--- Supplied records ---

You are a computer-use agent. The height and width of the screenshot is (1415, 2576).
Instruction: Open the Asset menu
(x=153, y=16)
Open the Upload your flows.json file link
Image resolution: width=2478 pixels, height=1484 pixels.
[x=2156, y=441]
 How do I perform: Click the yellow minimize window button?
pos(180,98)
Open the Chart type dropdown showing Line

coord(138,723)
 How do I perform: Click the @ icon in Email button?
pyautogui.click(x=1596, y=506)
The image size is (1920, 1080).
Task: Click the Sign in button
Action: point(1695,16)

---

Task to complete – Copy every line that appears above, with each word kept as it is.

Reply to the task –
You are a computer-use agent. The height and width of the screenshot is (1415, 2576).
Instruction: Open the Asset menu
(x=153, y=16)
Open the Upload your flows.json file link
Image resolution: width=2478 pixels, height=1484 pixels.
[x=2156, y=441]
 How do I perform: Click the yellow minimize window button?
pos(180,98)
Open the Chart type dropdown showing Line

coord(138,723)
 How do I perform: Click the @ icon in Email button?
pyautogui.click(x=1596, y=506)
The image size is (1920, 1080).
Task: Click the Sign in button
Action: point(1695,16)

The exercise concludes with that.